Schema validation with LXML on Ubuntu Hardy

LXML is an amazing Python module that picks up where the standard xml.dom(.minidom) left off.

It’s basically a set of wrapper code around the libxml2 and libxslt libraries, and provides functionality missing in Python’s standard library, including XML validation and XPaths.

On a project I’m currently working on I needed a good XML library for Python and ended up trying out lxml. But I simply could not get the schema validation to work, and after several wasted hours I understood that the default lxml that ships with Ubuntu Hardy (the distro I’m using) used the relatively old 1.3.6 python-lxml package.

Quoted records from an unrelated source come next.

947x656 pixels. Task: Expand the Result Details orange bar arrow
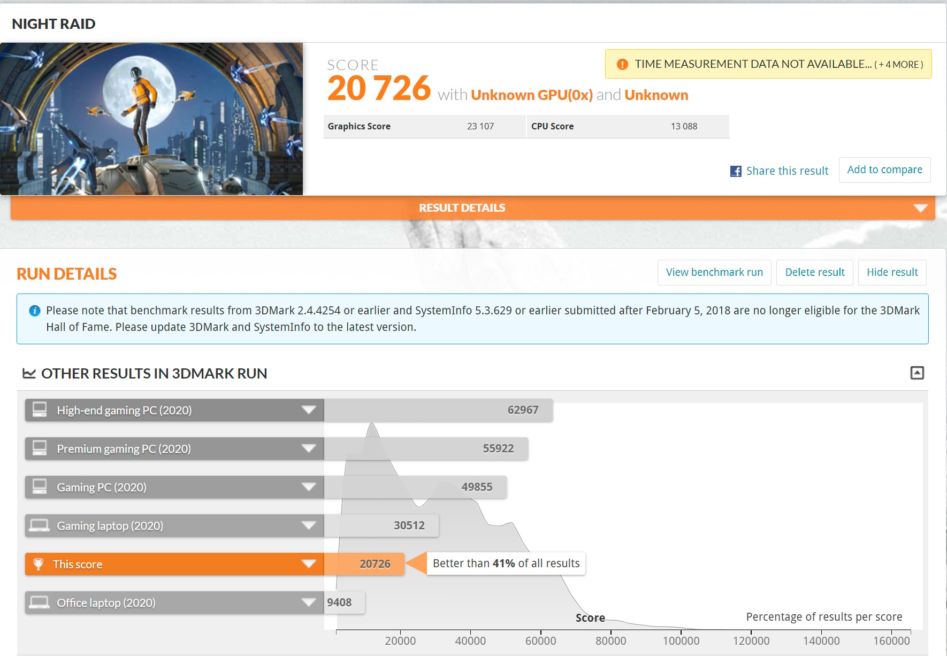[920, 208]
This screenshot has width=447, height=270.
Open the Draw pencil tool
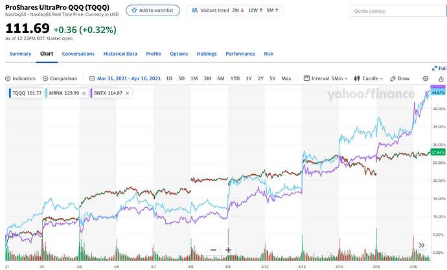point(400,78)
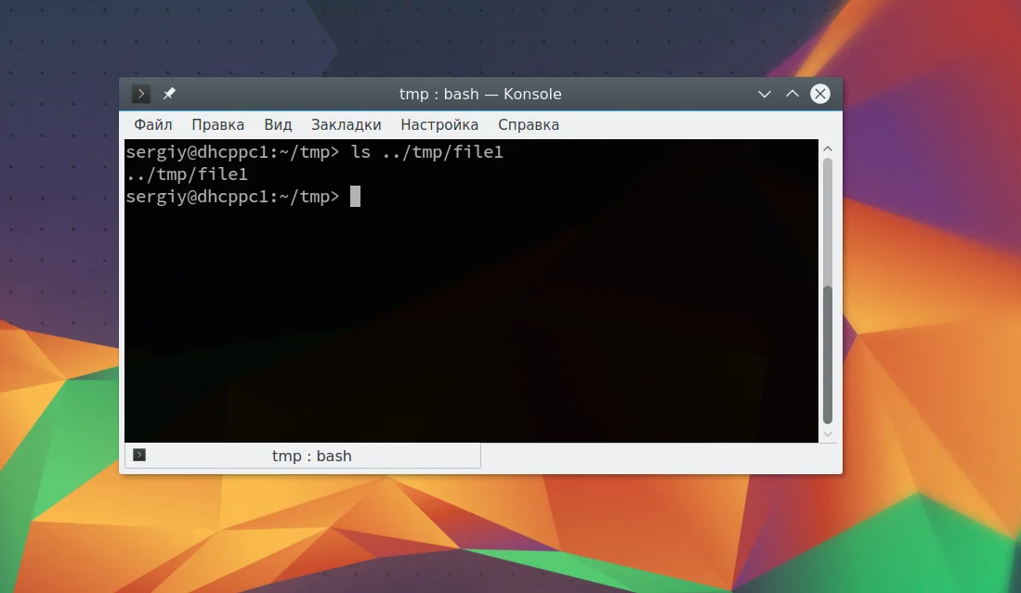Screen dimensions: 1021x593
Task: Open the Справка menu
Action: point(529,125)
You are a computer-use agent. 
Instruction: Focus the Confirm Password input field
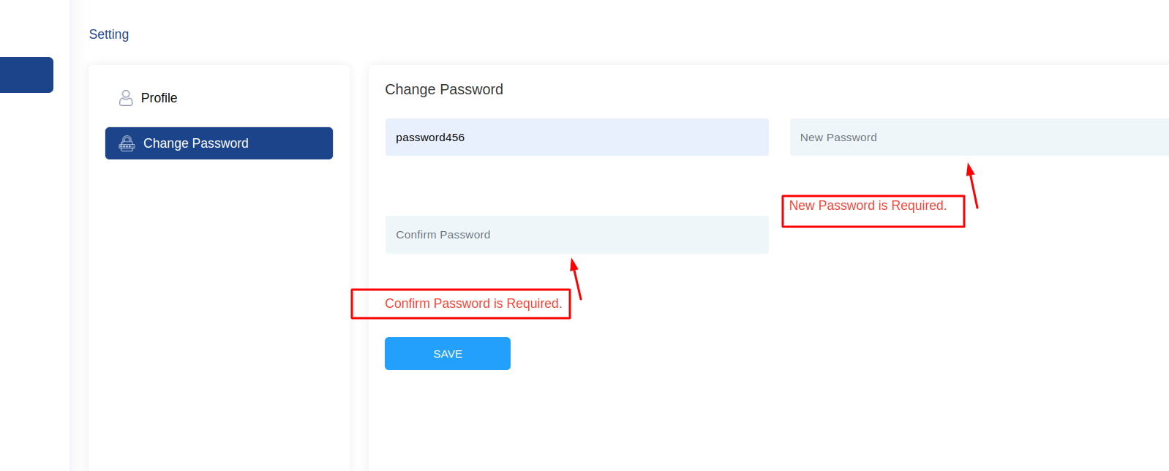(x=577, y=235)
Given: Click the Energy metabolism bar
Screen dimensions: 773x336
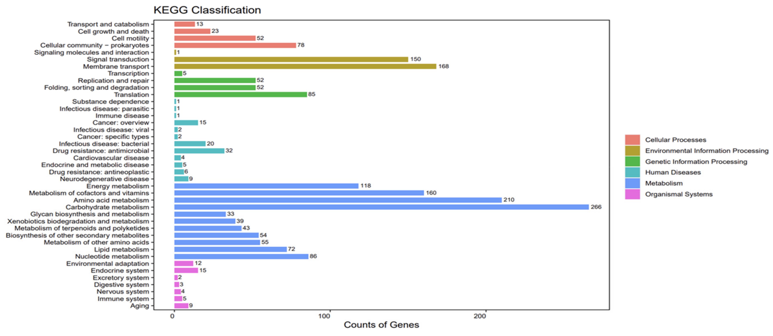Looking at the screenshot, I should click(266, 186).
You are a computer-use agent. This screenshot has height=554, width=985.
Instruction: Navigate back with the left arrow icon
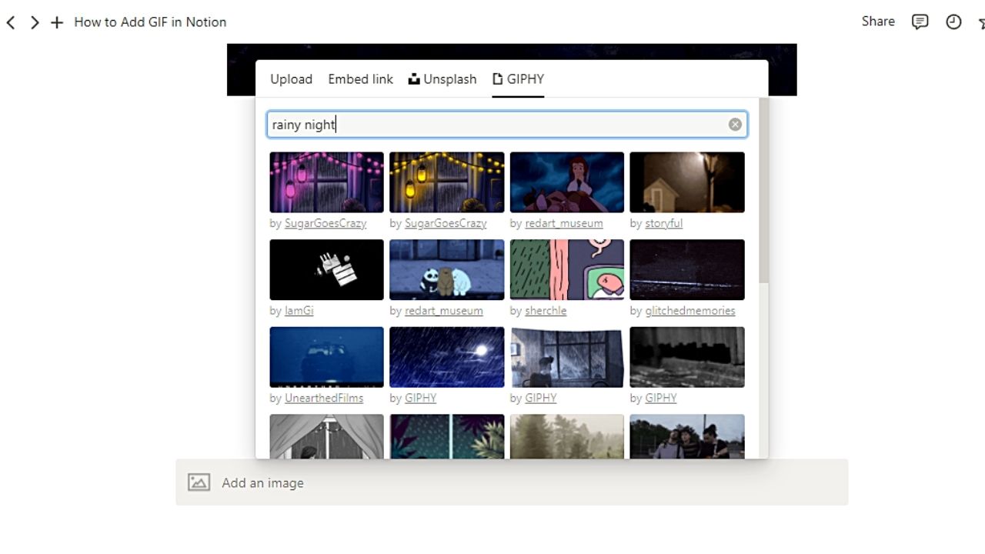pos(10,22)
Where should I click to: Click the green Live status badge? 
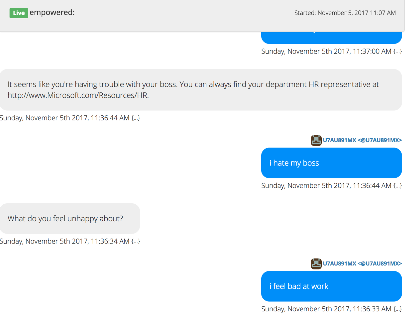19,13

I’m usually very reluctant to install anything as root that does not come from the “official” repository, but for lxml I made an exception and installed the python-lxml package from the upcoming Intrepid distribution.

Add the following line to your /etc/apt/sources.list file:

deb http://ch.archive.ubuntu.com/ubuntu intrepid main

Then run Synaptic as usual and install python-lxml version 2.1.1. To verify that it works fine, you can test schema validation thus:

>>>> from lxml import etree
>>>> schema_tree = etree.parse('path_to_schema.xsd')
>>>> schema = etree.XMLSchema(schema_tree)
>>>> doc = etree.parse('path_to_some_document')
>>>> schema.validate(doc)

That last command returns as a boolean the result of the validation.